Dal 2° Km il percorso è diventato più impegnativo ma sono riuscito a tenere bene e soprattutto il mio tendine pare essersi messo a posto: non mi faceva assolutamente male. Non ho ancora la velocità e il fondo però sono riuscito a correre tranquillamente; solo negli ultimi due Km che erano in leggera e fastidiosa salita per liberarmi dal sudore che colava abbondantemente mi sono tolto la canotta e sono arrivato fino al traguardo a torso nudo.
Il finale presentava un'ultima asperità fatta apposta per tagliare le ultime residue energie.
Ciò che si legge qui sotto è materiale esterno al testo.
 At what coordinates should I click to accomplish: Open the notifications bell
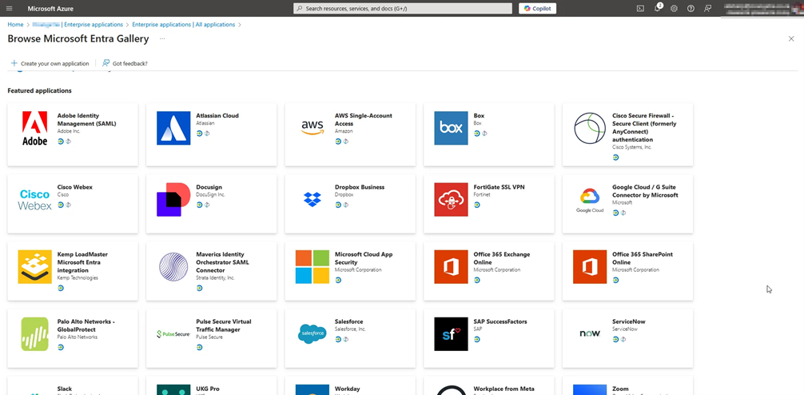pos(657,8)
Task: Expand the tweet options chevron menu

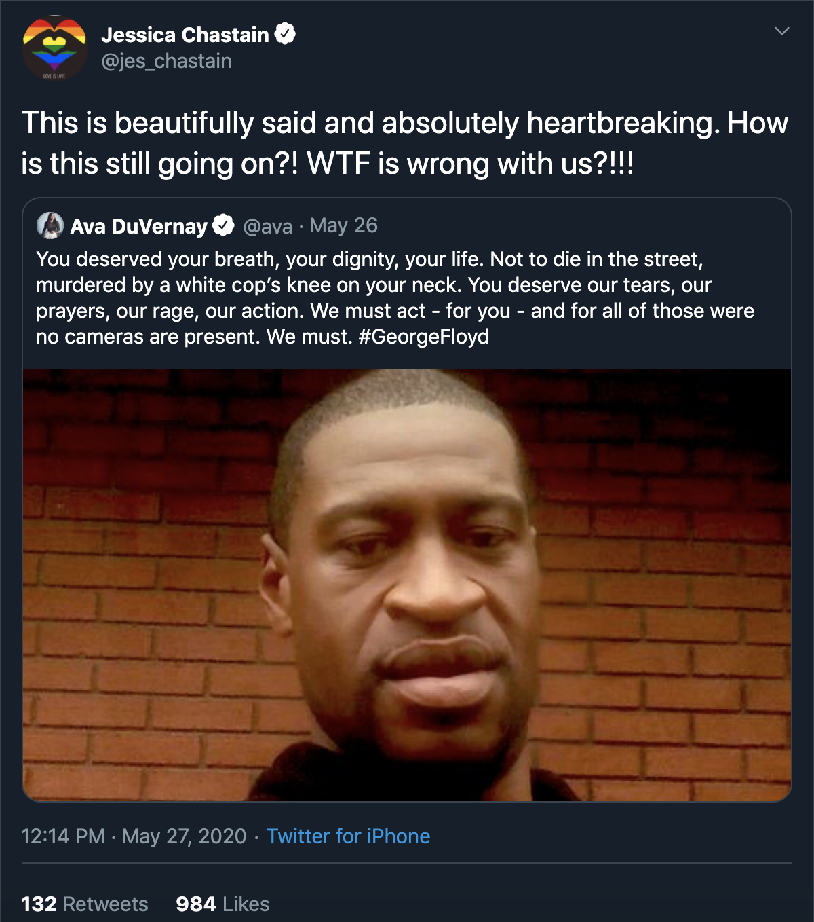Action: pos(781,31)
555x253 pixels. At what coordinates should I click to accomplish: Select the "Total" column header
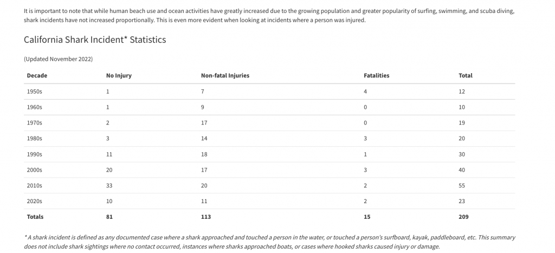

L'ho affrontata con in testa il motivetto che avevo sentito in macchina nel tragitto di arrivo; è una canzone di Antonello Venditti in cui si dice "ma quando pensi che sia finita è proprio allora che comincia la salita.... che fantastica storia è la vita".
Già, che fantastica storia è la corsa!

Stamattina alle 5:30 sono uscito con Roberto. Ero come un motore spompato ma ho portato a casa altri 10, 5 Km in 56'03" alla media di 5'17". 
Ho così raggiunto e superato il chilometraggio di maggio.
Verrà anche la forma....

venerdì 16 luglio 2010

15 luglio: Casaglia-gir dei fontanì


Il richiamo di una garetta non competitiva serale, ha vinto ogni mia resistenza: pur consapevole che ieri "avevo già dato" con l'uscita mattutina, visto che il tendine era stato buono e sentivo dentro una voglia di correre che da tempo era assente, sono andato a fare anche questa corsetta.
La temperatura era da forno, l'umidità da tagliare col coltello: condizioni che, per me, sono da definire "estreme". Giungo sul posto alle 19 col sole ancora molto alto nel cielo. Parcheggio l'auto ed ecco che vedo l'amico Piergiovanni della Libertas Castegnato che è lì col figlio. Ci scambiamo i saluti ricordando le avventure passate insieme, in particolare la maratona di Venezia. In attesa del via che sarà dato alle 19:30 mi sento chiamare "Ciao, presidente! Sono Rennino": un altro amico del web che finalmente prende forma in carne e ossa, che bello!
Pronti, via, parto tranquillo ma è abbastanza per staccarmi sia da Piergiovanni (che mi riprenderà e mi staccherà a sua volta dopo 5 Km) che da Rennino.
Tengo bene per 8 Km e mezzo e poi qualcosa dentro di me mi dice che sono arrivato al limite: fa caldo e sudo abbondantemente, non ho ancora il fondo, il respiro è affannato anche se le gambe andrebbero bene e, soprattutto, il tendine non fa male. Mi trascino un pò al passo, un pò di corsa con sosta ai ristori per ripristinare i liquidi persi (ma ci danno solo acqua calda!!!). Gli ultimi 300 metri riesco anche a correre con buona accelerazione, buon segnale.
In conclusione è stata una buona esperienza: non credevo di poter sudare ancora così tanto, dopo averlo fatto già al mattino.... mi manca il fondo e la velocità, soffro il caldo e l'afa... ma finalmente posso dire che il mio tendine è tornato nella normalità, posso correre e tanto mi basta e mi gratifica.